__Data extracts__
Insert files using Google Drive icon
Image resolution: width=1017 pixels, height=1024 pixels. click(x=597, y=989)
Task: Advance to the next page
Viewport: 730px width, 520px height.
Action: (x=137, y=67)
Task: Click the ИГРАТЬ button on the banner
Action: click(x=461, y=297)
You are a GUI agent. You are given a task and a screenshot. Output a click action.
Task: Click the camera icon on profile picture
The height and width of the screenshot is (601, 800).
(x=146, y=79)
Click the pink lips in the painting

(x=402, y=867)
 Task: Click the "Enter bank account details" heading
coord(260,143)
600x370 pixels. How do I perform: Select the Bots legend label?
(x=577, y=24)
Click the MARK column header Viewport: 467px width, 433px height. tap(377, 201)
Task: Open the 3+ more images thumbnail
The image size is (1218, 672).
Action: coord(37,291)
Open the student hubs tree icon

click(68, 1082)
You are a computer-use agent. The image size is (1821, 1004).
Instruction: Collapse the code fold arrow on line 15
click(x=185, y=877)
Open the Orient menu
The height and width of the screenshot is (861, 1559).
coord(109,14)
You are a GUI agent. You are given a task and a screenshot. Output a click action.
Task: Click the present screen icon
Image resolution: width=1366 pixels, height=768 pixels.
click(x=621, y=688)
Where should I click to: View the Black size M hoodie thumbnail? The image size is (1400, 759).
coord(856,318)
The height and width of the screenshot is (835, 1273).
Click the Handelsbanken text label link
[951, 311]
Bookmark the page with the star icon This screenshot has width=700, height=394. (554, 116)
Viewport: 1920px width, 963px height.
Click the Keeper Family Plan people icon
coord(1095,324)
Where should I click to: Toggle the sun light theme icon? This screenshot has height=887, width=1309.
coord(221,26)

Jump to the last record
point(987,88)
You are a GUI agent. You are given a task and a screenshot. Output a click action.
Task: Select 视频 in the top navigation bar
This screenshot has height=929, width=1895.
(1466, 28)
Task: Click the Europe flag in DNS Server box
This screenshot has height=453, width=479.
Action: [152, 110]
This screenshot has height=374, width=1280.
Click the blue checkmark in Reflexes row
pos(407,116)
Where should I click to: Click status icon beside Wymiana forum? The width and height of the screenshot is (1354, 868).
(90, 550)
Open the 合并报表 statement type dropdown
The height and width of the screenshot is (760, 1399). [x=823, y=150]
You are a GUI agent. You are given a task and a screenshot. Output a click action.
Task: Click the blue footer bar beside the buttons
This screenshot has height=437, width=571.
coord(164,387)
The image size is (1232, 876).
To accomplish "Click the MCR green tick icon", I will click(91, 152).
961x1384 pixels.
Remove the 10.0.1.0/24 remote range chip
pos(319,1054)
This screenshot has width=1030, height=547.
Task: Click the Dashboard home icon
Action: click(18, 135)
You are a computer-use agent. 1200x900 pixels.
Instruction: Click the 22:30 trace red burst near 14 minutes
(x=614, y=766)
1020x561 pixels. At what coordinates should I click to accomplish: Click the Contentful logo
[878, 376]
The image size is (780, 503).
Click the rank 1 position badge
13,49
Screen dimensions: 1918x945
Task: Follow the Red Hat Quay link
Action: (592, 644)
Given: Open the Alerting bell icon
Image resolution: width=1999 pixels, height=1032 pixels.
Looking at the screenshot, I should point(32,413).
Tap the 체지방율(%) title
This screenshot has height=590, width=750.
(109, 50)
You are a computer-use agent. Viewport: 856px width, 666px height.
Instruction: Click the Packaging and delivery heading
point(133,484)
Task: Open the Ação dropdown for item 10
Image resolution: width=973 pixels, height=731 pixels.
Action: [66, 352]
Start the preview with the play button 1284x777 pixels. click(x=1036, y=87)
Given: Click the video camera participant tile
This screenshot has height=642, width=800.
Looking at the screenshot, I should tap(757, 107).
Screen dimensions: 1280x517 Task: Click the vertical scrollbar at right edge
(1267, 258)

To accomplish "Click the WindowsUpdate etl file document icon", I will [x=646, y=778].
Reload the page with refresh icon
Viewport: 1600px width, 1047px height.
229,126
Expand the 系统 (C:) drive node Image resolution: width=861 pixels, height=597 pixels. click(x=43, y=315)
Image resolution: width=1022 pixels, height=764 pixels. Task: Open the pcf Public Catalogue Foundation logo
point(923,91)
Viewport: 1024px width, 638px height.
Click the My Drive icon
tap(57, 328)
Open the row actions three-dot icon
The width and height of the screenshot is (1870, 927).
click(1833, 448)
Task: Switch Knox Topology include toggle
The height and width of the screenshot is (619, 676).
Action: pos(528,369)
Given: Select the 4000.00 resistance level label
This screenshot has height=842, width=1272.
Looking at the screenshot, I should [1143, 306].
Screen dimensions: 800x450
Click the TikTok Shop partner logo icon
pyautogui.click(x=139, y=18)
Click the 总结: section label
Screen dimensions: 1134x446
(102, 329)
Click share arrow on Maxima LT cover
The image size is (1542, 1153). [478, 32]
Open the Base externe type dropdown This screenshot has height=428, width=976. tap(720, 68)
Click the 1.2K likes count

__What you need to do__
Copy each line of the material exactly as shown.

__Your response__
Insert files using Google Drive icon
Image resolution: width=1017 pixels, height=1024 pixels. click(x=597, y=989)
Task: Advance to the next page
Viewport: 730px width, 520px height.
Action: (x=137, y=67)
Task: Click the ИГРАТЬ button on the banner
Action: click(x=461, y=297)
You are a GUI agent. You are given a task and a screenshot. Output a click action.
Task: Click the camera icon on profile picture
The height and width of the screenshot is (601, 800).
(x=146, y=79)
Click the pink lips in the painting

(x=402, y=867)
 Task: Click the "Enter bank account details" heading
coord(260,143)
600x370 pixels. How do I perform: Select the Bots legend label?
(x=577, y=24)
Click the MARK column header Viewport: 467px width, 433px height. tap(377, 201)
Task: Open the 3+ more images thumbnail
The image size is (1218, 672).
Action: coord(37,291)
Open the student hubs tree icon

click(68, 1082)
You are a computer-use agent. The image size is (1821, 1004).
Instruction: Collapse the code fold arrow on line 15
click(x=185, y=877)
Open the Orient menu
The height and width of the screenshot is (861, 1559).
coord(109,14)
You are a GUI agent. You are given a task and a screenshot. Output a click action.
Task: Click the present screen icon
Image resolution: width=1366 pixels, height=768 pixels.
click(x=621, y=688)
Where should I click to: View the Black size M hoodie thumbnail? The image size is (1400, 759).
coord(856,318)
The height and width of the screenshot is (835, 1273).
Click the Handelsbanken text label link
[951, 311]
Bookmark the page with the star icon This screenshot has width=700, height=394. (554, 116)
Viewport: 1920px width, 963px height.
Click the Keeper Family Plan people icon
coord(1095,324)
Where should I click to: Toggle the sun light theme icon? This screenshot has height=887, width=1309.
coord(221,26)

Jump to the last record
point(987,88)
You are a GUI agent. You are given a task and a screenshot. Output a click action.
Task: Select 视频 in the top navigation bar
This screenshot has height=929, width=1895.
(1466, 28)
Task: Click the Europe flag in DNS Server box
This screenshot has height=453, width=479.
Action: [152, 110]
This screenshot has height=374, width=1280.
Click the blue checkmark in Reflexes row
pos(407,116)
Where should I click to: Click status icon beside Wymiana forum? The width and height of the screenshot is (1354, 868).
(90, 550)
Open the 合并报表 statement type dropdown
The height and width of the screenshot is (760, 1399). [x=823, y=150]
You are a GUI agent. You are given a task and a screenshot. Output a click action.
Task: Click the blue footer bar beside the buttons
This screenshot has height=437, width=571.
coord(164,387)
The image size is (1232, 876).
To accomplish "Click the MCR green tick icon", I will click(91, 152).
961x1384 pixels.
Remove the 10.0.1.0/24 remote range chip
pos(319,1054)
This screenshot has width=1030, height=547.
Task: Click the Dashboard home icon
Action: click(18, 135)
You are a computer-use agent. 1200x900 pixels.
Instruction: Click the 22:30 trace red burst near 14 minutes
(x=614, y=766)
1020x561 pixels. At what coordinates should I click to accomplish: Click the Contentful logo
[878, 376]
The image size is (780, 503).
Click the rank 1 position badge
13,49
Screen dimensions: 1918x945
Task: Follow the Red Hat Quay link
Action: (592, 644)
Given: Open the Alerting bell icon
Image resolution: width=1999 pixels, height=1032 pixels.
Looking at the screenshot, I should point(32,413).
Tap the 체지방율(%) title
This screenshot has height=590, width=750.
(109, 50)
You are a computer-use agent. Viewport: 856px width, 666px height.
Instruction: Click the Packaging and delivery heading
point(133,484)
Task: Open the Ação dropdown for item 10
Image resolution: width=973 pixels, height=731 pixels.
Action: [66, 352]
Start the preview with the play button 1284x777 pixels. click(x=1036, y=87)
Given: Click the video camera participant tile
This screenshot has height=642, width=800.
Looking at the screenshot, I should tap(757, 107).
Screen dimensions: 1280x517 Task: Click the vertical scrollbar at right edge
(1267, 258)

To accomplish "Click the WindowsUpdate etl file document icon", I will [x=646, y=778].
Reload the page with refresh icon
Viewport: 1600px width, 1047px height.
229,126
Expand the 系统 (C:) drive node Image resolution: width=861 pixels, height=597 pixels. click(x=43, y=315)
Image resolution: width=1022 pixels, height=764 pixels. Task: Open the pcf Public Catalogue Foundation logo
point(923,91)
Viewport: 1024px width, 638px height.
Click the My Drive icon
tap(57, 328)
Open the row actions three-dot icon
The width and height of the screenshot is (1870, 927).
click(1833, 448)
Task: Switch Knox Topology include toggle
The height and width of the screenshot is (619, 676).
Action: pos(528,369)
Given: Select the 4000.00 resistance level label
This screenshot has height=842, width=1272.
Looking at the screenshot, I should [1143, 306].
Screen dimensions: 800x450
Click the TikTok Shop partner logo icon
pyautogui.click(x=139, y=18)
Click the 总结: section label
Screen dimensions: 1134x446
(102, 329)
Click share arrow on Maxima LT cover
The image size is (1542, 1153). [478, 32]
Open the Base externe type dropdown This screenshot has height=428, width=976. tap(720, 68)
Click the 1.2K likes count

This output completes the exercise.